----- Data extract

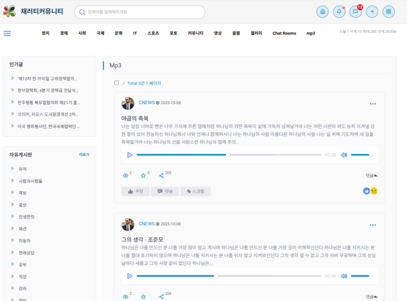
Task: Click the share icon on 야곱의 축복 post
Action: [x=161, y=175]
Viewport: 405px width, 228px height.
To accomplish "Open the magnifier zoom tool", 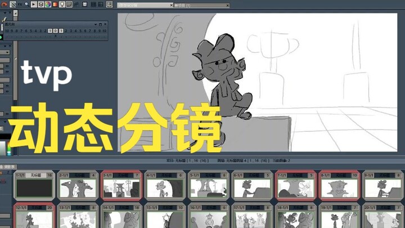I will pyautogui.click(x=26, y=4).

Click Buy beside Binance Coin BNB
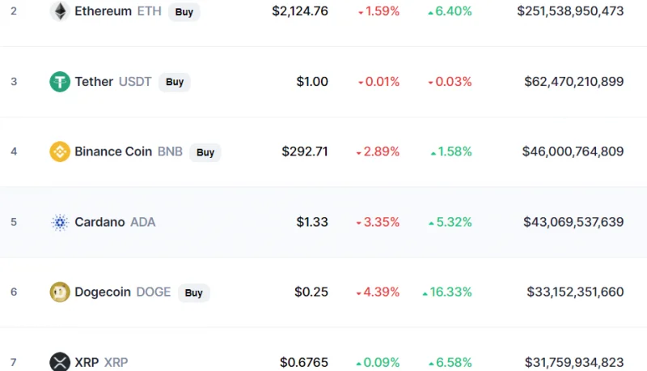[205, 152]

----------
----- Data extract

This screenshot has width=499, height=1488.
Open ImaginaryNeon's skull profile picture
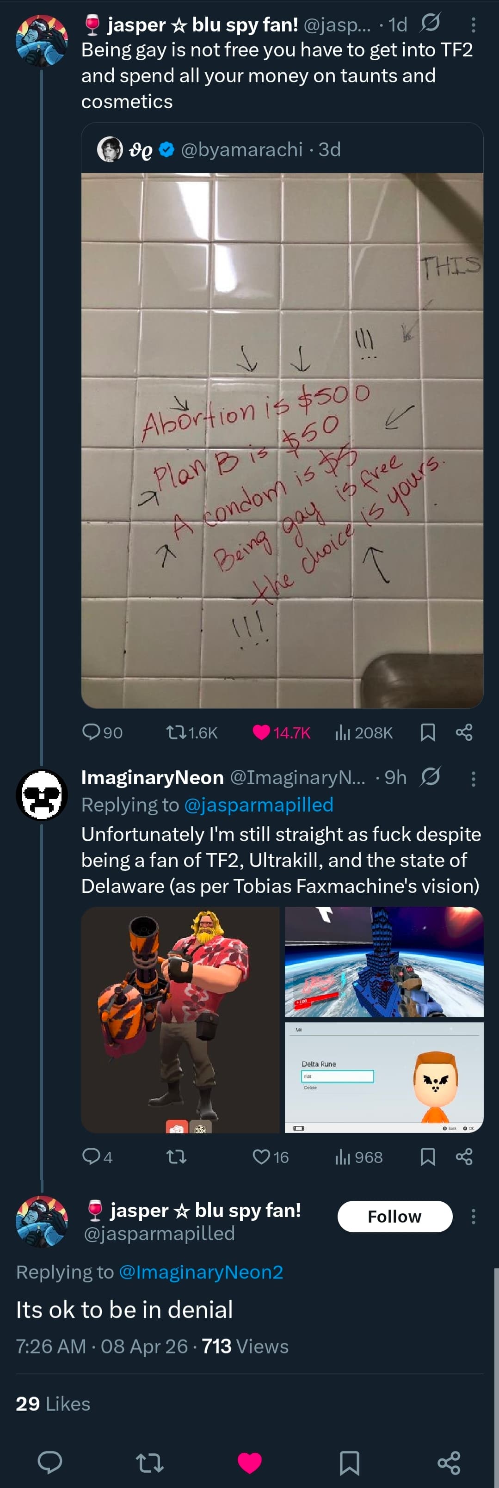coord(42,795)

----------

* [Work to be completed]
Lines above that have "height": copy each of them.

* [Answer section]
Viewport: 405px width, 228px height.
This screenshot has width=499, height=1488.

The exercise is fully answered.